#Balancetonporc, #metoo: des milliers de témoignages de femmes ayant subi du harcèlement sexuel affluent ces derniers jours. Et après ? La mobilisation sur les réseaux sociaux, chambre d'écho d'un phénomène massif, pourrait marquer un changement durable dans la prise en compte des comportements sexistes par la société.
"Ah, et au fait #metoo" (moi aussi), peut-on lire dernièrement dans de nombreux statuts sur Twitter ou Facebook, ajoutant d'autres victimes après la déferlante des témoignages de femmes victimes de harcèlement sous le mot-dièse #Balancetonporc.
En écho à l'affaire Weinstein, le producteur américain accusé de harcèlement, agression ou viol, des femmes anonymes ou célèbres ont relaté leurs expériences sur les réseaux sociaux, donnant de la visibilité à un grand nombre de comportements sexistes et faisant émerger une nouvelle façon de se mobilier.
"On vit un moment exceptionnel, permis par les réseaux sociaux", analyse pour l'AFP Danielle Bousquet, présidente du Haut conseil à l'Egalité entre les femmes et les hommes (HCE).
Selon elle, "cette réalité qu'on lit aujourd'hui est une réalité qui s'exprime depuis toujours", mais les femmes n'étaient "pas entendues".
"Le message porté par les associations depuis des décennies commence à être reçu: nous connaissons toutes et tous des victimes, nous connaissons toutes et tous des agresseurs. Il est temps de porter ce message sur la place publique", poursuit-elle, rappelant que "100% des femmes ont une expérience plus ou moins grave d'agression".

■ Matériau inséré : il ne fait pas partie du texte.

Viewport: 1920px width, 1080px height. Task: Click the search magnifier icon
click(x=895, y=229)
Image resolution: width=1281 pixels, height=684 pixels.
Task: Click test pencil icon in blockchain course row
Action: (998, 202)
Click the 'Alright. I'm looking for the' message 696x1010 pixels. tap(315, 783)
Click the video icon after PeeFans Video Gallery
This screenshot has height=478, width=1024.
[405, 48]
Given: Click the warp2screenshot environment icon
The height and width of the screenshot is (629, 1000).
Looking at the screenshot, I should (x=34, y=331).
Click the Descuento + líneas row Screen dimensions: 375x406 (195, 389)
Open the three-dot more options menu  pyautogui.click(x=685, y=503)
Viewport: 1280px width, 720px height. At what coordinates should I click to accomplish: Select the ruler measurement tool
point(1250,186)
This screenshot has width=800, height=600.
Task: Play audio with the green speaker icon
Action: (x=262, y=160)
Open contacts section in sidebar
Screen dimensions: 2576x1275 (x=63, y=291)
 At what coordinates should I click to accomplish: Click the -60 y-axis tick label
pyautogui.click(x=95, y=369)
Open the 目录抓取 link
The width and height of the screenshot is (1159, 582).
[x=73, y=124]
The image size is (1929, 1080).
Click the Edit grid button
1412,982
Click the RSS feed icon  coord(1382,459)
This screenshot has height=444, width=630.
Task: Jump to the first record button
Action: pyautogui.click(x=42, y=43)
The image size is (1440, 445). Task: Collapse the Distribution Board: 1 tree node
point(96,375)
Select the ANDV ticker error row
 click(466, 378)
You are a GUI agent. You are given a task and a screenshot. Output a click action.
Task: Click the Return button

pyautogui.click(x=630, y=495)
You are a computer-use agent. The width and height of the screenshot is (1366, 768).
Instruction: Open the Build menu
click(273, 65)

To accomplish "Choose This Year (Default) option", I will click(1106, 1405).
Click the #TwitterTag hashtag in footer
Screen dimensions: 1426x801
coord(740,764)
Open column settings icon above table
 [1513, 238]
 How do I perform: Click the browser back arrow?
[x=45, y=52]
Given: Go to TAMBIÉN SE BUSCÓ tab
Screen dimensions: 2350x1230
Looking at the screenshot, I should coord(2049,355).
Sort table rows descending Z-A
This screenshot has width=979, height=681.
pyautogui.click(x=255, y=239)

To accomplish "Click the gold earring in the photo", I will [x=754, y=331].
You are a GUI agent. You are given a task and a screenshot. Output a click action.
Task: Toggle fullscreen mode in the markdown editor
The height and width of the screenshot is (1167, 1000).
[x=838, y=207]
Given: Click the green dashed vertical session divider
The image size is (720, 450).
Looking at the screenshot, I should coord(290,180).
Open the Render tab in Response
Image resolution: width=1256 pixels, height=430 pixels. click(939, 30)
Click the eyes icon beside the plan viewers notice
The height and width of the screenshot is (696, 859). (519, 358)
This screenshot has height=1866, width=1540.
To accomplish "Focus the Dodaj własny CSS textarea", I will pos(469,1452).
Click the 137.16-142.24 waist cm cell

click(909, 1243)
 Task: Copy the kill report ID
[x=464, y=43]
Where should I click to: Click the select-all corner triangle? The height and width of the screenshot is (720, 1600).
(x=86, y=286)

Marlène Schiappa, la secrétaire d'Etat chargée de l'Egalité entre les femmes et les hommes, a estimé mardi que "tout ce qui peut permettre aux femmes de parler est une bonne méthode", concédant que "derrière un écran" il est plus facile "de dire des choses qui sont extrêmement dures à verbaliser".
- "Moment effervescent" -
Pourquoi alors ces témoignages trouvent-ils plus d'écho sur Twitter que dans les commissariats ou auprès des institutions? "Les femmes ne portent pas plainte car dans 90% des cas elles connaissent leur agresseur et elles en ont peur", répond Emmanuelle Piet, présidente du Collectif français contre le viol (CFCV) qui gère la ligne Viols Femmes Informations, saluant l'ampleur du mouvement sur internet.
En outre, "la condamnation des auteurs est extrêmement faible, c'est très dissuasif pour une femme".
Pour Mme Piet, si en parler sur les réseaux sociaux assure "une forme d'anonymat", cela permet surtout "d'être reconnue et soutenue en tant que victime".
"Parler du harcèlement sexuel sur Twitter, ce n'est pas suffisant, mais c'est déjà beaucoup", ajoute Serge Hefez, psychiatre et psychanalyste, estimant qu'une "mobilisation sur internet n'est pas une fausse mobilisation".
Selon lui, cet afflux de témoignages forme un "mouvement collectif, qui créé du lien social". "C'est ce que (le sociologue, Emile) Durkheim appelait un +moment effervescent+, c'est-à-dire un moment mobilisateur dans la société, préalable à des prises de conscience", explique-t-il à l'AFP.
Mais les réseaux sociaux ne peuvent pas tout et ne remplacent pas "les tribunaux, une action en justice", a mis au point Marlène Schiappa. Le ministre de la Justice, Nicole Belloubet, a elle "incité les femmes qui évoquent sur internet des situations très concrètes à aller porter plainte".
Le gouvernement a annoncé en début de semaine qu'il préparait pour l'an prochain un projet de loi contre les violences sexistes et sexuelles dans lequel il espère impliquer les citoyens, afin d'en assurer "une juste sanction judiciaire et sociétale".
"Cette avancée législative attendue devra s'accompagner d'un renforcement de la formation des magistrat.e.s et de l'ensemble des professionnel.le.s, de campagnes d'information permettant de sensibiliser le grand public, du financement des associations spécialisées qui accueillent et accompagnent les victimes", a souhaité dans un communiqué le HCE.
Le Défenseur des droits, qui peut être saisi pour des faits de harcèlement sexuel, lancera en 2018 une "campagne rappelant les droits et les recours dont disposent les victimes".